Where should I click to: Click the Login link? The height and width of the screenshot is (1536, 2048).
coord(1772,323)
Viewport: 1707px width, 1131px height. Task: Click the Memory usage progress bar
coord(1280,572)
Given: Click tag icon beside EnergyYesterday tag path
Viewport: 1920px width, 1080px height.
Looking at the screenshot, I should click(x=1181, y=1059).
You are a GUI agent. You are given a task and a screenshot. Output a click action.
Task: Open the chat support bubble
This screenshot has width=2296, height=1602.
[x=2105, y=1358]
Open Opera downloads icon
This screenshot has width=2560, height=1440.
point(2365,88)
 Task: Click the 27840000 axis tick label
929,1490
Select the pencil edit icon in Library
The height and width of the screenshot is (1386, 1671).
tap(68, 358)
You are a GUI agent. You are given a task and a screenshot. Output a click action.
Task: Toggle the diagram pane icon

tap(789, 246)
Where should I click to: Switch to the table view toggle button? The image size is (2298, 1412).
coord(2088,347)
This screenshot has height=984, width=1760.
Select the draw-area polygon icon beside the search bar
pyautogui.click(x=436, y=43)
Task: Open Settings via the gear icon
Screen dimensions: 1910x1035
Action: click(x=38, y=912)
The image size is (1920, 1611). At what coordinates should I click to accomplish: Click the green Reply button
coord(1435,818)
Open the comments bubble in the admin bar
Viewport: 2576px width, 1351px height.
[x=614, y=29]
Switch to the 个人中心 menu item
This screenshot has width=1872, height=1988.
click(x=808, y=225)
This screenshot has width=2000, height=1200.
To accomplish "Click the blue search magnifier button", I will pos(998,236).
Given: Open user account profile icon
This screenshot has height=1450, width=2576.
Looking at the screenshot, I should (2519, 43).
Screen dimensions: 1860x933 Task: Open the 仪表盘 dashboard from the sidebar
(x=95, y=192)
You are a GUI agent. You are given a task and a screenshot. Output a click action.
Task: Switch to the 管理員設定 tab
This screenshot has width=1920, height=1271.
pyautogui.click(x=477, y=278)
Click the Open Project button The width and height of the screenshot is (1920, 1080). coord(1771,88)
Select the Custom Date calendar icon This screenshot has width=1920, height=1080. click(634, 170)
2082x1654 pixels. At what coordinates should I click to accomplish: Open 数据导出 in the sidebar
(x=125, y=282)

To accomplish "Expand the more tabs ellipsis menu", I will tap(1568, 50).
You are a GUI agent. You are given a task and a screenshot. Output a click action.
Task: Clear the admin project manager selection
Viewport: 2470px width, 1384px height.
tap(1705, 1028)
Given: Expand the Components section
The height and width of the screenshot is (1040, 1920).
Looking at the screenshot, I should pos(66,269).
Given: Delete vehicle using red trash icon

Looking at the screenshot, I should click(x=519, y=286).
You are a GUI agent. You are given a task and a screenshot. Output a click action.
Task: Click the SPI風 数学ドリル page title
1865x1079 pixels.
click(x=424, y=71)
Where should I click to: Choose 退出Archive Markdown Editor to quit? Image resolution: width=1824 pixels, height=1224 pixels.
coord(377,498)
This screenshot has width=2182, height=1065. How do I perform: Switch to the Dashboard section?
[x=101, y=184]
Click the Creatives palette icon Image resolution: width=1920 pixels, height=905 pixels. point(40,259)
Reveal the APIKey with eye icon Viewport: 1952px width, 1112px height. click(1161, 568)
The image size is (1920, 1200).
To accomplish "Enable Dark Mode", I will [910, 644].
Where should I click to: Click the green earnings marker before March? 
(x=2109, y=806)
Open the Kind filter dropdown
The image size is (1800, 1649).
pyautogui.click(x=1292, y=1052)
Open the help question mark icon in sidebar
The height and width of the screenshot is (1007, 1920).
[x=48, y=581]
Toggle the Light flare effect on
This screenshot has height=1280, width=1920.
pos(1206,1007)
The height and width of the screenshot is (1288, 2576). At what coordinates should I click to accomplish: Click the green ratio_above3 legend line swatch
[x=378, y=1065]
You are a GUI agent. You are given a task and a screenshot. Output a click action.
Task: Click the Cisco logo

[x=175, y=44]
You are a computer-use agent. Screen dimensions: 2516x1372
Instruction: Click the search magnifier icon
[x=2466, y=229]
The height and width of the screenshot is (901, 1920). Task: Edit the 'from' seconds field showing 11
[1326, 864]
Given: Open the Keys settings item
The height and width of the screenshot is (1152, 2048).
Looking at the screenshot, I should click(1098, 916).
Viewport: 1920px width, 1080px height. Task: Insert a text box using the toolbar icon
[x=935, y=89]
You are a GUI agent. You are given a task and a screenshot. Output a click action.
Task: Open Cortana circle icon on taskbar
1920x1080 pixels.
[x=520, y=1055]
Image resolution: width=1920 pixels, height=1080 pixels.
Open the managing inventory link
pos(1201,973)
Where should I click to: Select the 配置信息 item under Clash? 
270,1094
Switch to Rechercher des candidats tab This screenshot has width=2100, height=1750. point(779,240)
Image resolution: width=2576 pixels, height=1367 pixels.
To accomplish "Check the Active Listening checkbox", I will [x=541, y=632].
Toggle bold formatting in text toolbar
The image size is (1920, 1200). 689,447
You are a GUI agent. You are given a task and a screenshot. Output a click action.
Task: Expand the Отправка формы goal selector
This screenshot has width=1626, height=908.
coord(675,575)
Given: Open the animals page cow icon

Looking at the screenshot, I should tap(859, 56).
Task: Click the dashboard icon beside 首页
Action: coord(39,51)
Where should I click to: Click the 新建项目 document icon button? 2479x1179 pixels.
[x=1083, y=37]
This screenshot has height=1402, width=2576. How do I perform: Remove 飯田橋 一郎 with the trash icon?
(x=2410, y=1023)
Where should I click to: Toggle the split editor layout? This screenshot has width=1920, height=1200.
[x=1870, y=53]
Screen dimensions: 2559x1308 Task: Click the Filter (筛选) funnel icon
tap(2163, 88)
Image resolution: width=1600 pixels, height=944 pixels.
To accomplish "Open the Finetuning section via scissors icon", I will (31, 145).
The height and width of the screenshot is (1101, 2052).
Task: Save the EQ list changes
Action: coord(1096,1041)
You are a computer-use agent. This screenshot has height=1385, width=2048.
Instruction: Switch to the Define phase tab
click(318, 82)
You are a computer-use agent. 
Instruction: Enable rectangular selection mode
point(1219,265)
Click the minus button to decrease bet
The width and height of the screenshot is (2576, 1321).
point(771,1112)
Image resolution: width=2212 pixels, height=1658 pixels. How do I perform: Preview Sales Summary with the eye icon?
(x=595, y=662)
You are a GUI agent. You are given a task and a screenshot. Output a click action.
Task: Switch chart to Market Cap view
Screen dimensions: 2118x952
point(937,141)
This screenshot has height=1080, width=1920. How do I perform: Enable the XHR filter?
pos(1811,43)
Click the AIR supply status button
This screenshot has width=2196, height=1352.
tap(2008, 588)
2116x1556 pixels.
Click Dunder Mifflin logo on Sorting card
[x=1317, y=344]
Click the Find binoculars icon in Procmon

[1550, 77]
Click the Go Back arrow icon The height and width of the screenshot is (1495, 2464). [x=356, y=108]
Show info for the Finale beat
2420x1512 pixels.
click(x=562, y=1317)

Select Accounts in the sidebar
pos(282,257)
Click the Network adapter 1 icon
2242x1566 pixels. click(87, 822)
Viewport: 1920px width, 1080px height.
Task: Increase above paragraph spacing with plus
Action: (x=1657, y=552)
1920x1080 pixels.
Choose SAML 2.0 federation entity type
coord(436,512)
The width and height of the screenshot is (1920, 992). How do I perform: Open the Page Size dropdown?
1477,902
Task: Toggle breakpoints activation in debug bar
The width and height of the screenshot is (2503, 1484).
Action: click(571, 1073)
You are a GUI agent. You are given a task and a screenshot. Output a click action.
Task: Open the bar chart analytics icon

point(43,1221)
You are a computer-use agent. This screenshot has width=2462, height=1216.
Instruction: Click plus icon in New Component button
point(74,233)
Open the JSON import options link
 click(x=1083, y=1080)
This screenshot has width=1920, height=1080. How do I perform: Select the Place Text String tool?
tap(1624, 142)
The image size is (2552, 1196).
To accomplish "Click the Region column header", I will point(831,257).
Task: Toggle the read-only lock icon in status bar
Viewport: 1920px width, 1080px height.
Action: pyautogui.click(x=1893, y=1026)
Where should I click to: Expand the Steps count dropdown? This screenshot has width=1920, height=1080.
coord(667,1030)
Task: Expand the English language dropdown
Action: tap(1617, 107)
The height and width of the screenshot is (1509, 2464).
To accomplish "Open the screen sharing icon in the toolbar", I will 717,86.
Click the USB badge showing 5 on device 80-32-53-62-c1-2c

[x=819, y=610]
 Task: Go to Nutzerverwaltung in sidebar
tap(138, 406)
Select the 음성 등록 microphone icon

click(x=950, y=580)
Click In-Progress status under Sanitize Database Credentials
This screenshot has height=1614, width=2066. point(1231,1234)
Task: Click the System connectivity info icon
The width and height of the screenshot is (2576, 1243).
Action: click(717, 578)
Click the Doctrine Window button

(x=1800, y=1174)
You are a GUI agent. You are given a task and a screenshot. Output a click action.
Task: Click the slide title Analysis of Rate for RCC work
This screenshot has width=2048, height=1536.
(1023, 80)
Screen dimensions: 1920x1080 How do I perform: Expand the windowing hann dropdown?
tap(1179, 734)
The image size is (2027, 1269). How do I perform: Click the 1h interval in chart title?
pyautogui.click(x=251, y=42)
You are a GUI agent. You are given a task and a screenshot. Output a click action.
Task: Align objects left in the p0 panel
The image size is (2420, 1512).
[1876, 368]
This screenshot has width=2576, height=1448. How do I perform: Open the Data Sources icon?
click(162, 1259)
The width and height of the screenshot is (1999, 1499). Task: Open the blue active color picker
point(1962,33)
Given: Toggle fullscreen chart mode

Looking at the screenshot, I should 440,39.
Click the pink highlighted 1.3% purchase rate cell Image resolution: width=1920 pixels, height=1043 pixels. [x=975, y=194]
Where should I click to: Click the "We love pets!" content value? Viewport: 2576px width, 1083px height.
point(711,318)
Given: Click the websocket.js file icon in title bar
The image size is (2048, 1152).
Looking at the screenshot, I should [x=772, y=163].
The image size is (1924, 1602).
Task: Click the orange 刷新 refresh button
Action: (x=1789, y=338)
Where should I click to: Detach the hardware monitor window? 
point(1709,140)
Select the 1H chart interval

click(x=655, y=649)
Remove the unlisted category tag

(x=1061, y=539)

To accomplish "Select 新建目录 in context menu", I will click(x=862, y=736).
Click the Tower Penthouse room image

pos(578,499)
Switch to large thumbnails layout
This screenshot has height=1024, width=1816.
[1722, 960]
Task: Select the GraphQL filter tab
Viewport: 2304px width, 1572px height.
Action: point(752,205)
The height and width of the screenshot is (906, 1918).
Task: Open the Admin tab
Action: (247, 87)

═══

:: EXERCISE DIRECTIONS ::
Say how many lines in the entries include the string "computer", and write nothing besides that number.

:: SOLUTION FOR THIS PROBLEM ::
4